"Both MTF and FTM transgenderism also involve a tremendous amount of self-surveillance, particularly through the social pressure to "pass" as either a man or woman. In this sense, transgendered identity involves a similar multiple self-awareness as surveyor and surveyed. However, a key difference emerges when we consider how the subject/object formula relates to the physical body.

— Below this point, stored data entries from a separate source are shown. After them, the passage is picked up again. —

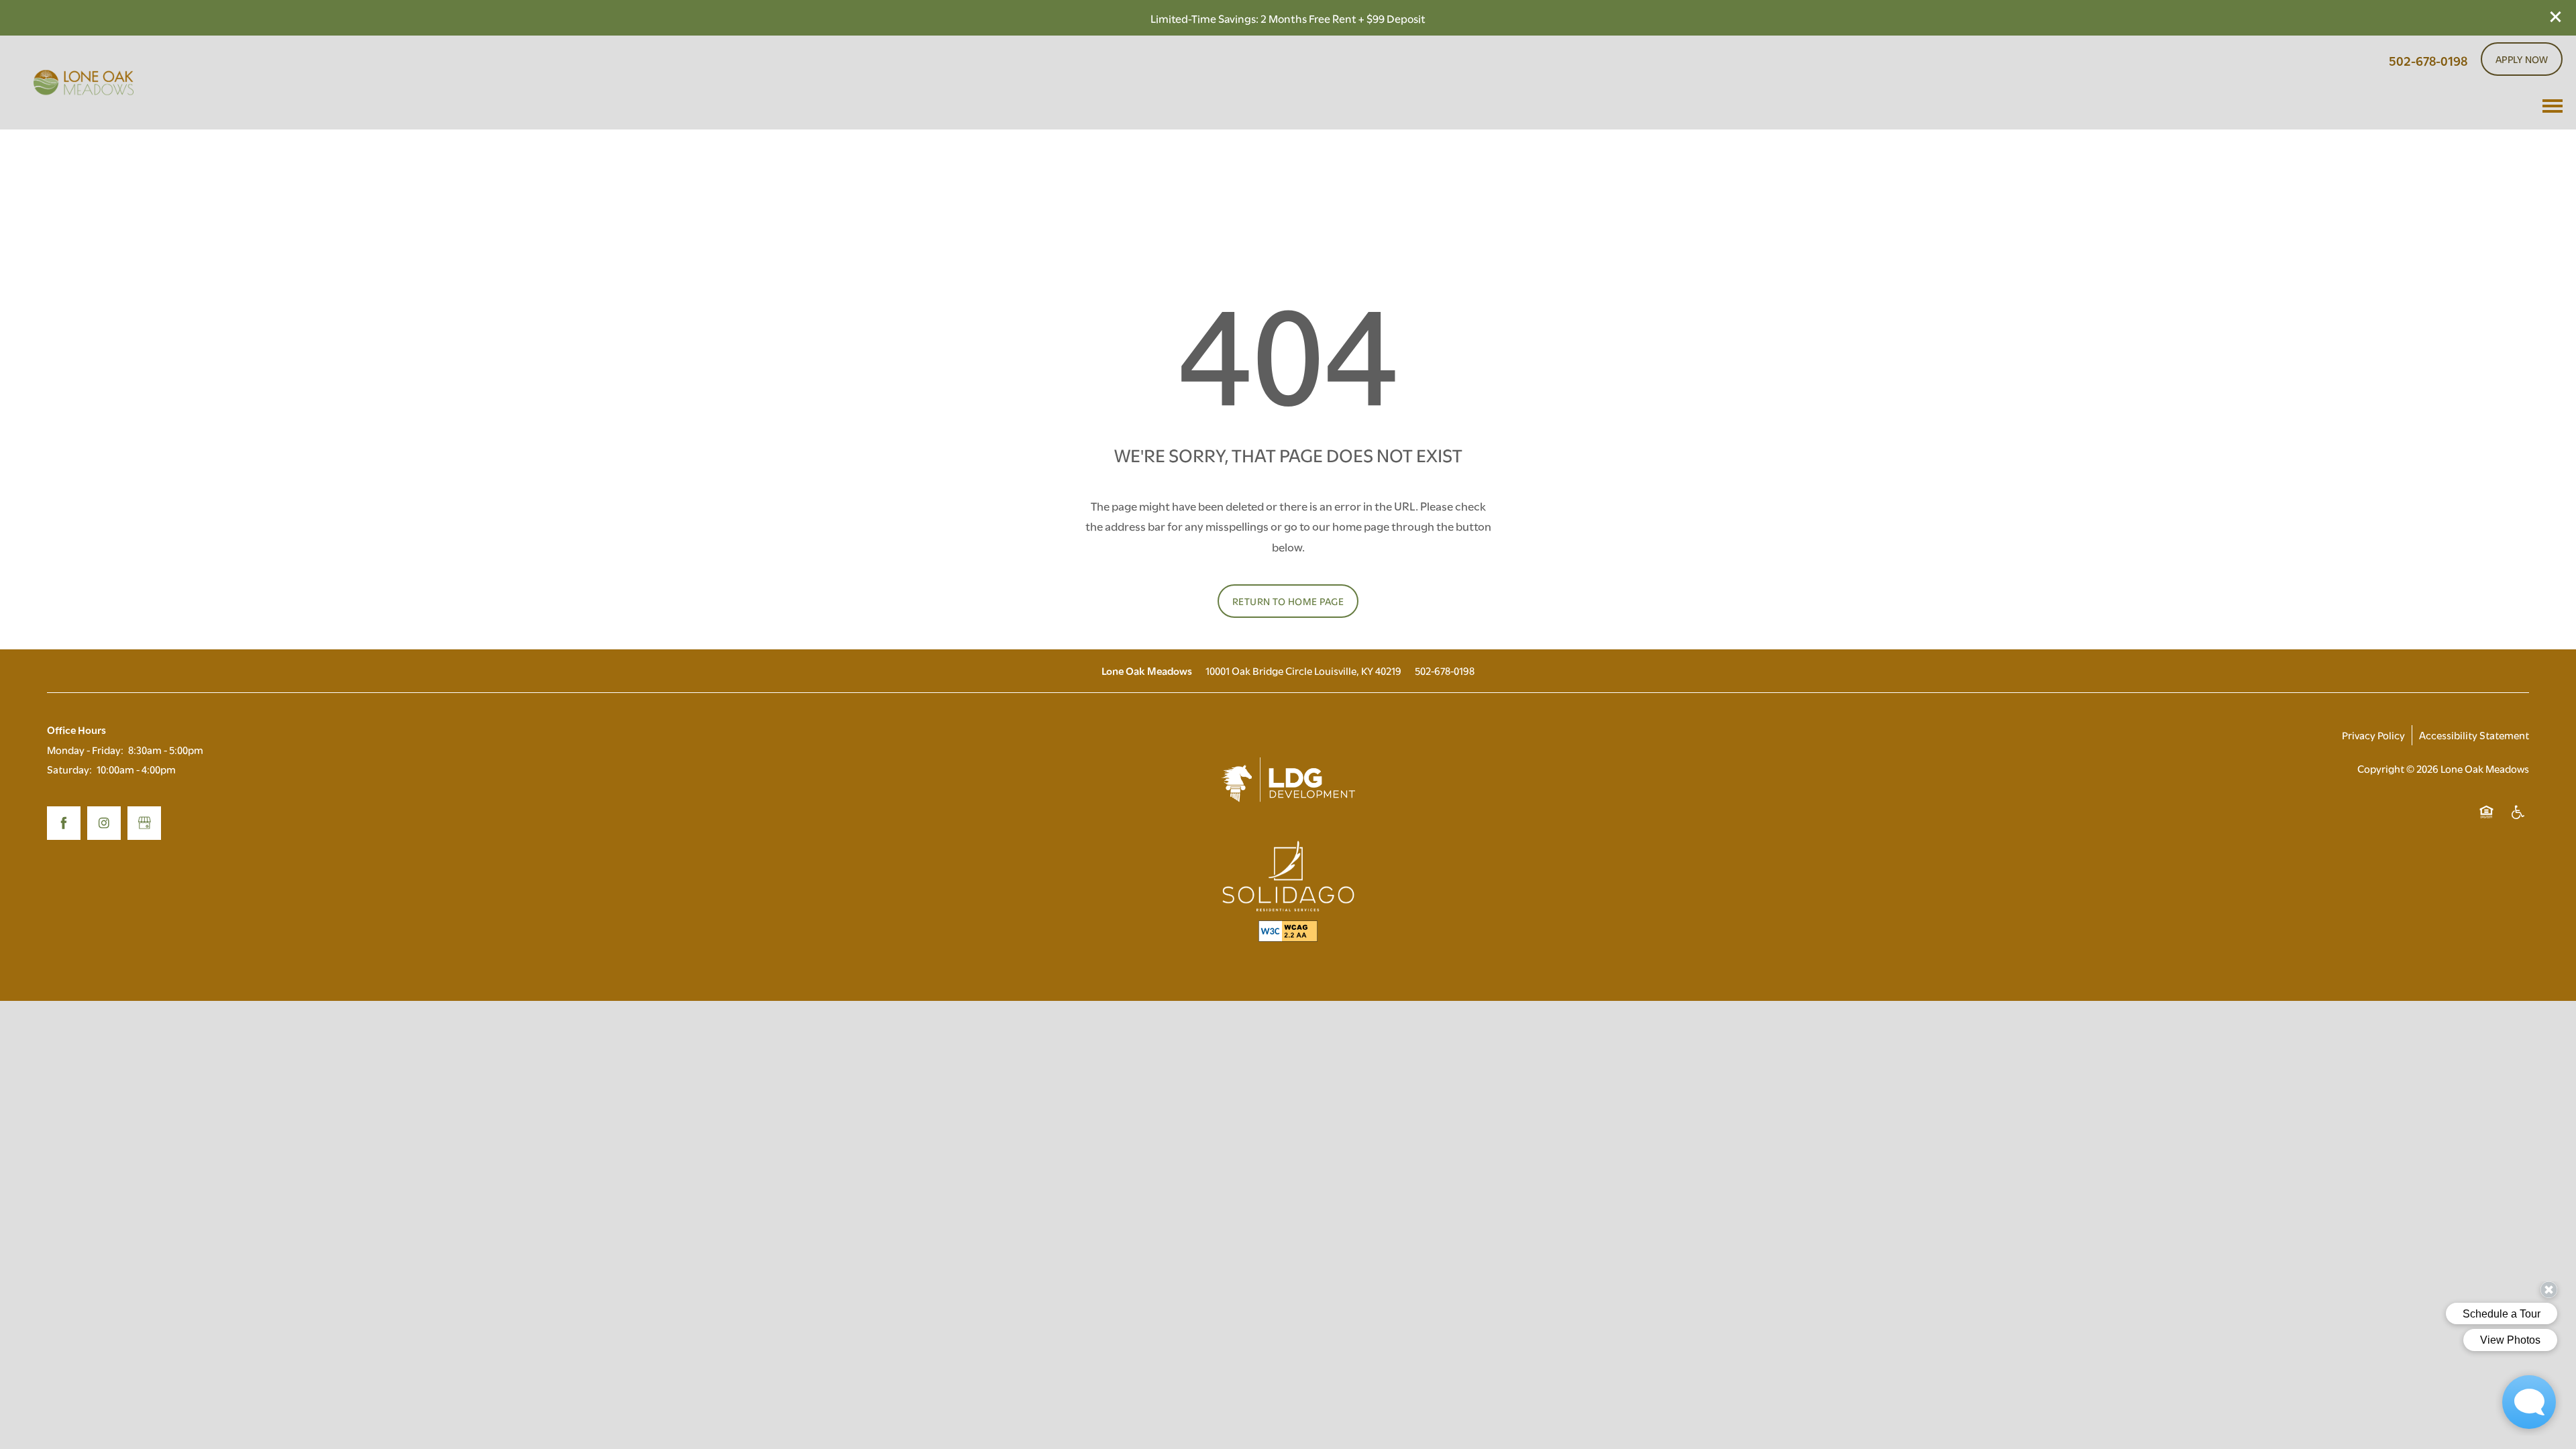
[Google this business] (144, 823)
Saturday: (69, 768)
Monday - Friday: (85, 749)
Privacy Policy (2373, 734)
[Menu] (2552, 106)
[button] (2556, 16)
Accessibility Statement (2474, 734)
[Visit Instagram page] (104, 823)
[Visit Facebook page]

For women, the physical body remains reconciled with the object aims of the act of surveillance. Whether a woman is judged "womanly" or "unwomanly" the physical woman's body remains visible and identifiable as the target of such qualitative judgments. However, in the case of the transgendered body the physical body is not reconciled with the object aims of the act of surveillance. For example, when a MTF is judged "womanly" or "unwomanly" ("passable" or "unpassable", "gorgeous" or "a mess") the target of such qualitative judgments is not the transgendered body, but the woman's body. Similarly, an FTM's "manliness" is judged in relation to the ability to invoke images of a man's body. Both the "success" and "failure" of a transgendered person's appearance point us toward expectations of a physical body other than the one before us. As transgendered people, we come to survey ourselves in relation to a foreign body. In this way, the physical transgendered body exists on a social plane that is both invisible and unconsidered, by both the transgendered person and other observers. Despite the many processes of surveillance involved in formulating a transgendered identity, in most cases the physical transgendered body itself remains completely unsurveyed. Whereas the majority of identity politics have focused on a disenfranchised social group's struggle for "visibility", within transgendered communities the struggle for "visibility" seems to be nothing more than the struggle for an alternative "invisibility". I find this alternative invisibility inspiring because, with the proper spin, it implies that the transgendered body has, in effect, eluded dominant systems of representation and operates below radar. There is potential freedom in that awareness - perhaps not a transformational or redemptive freedom, but a freedom of the moment. A spell to break all spells...."
Brilliant analysis on representation, feminist theory, spectatorship, trans bodies / subjectivities, glam culture, and performance of class with the aid of trans theory and personal experience. I've just recently started reading trans theory and it's blowing my mind. Highly recommend reading the linked article above, she offers some amazing points in a relatively accessible way (kind of academic but playful).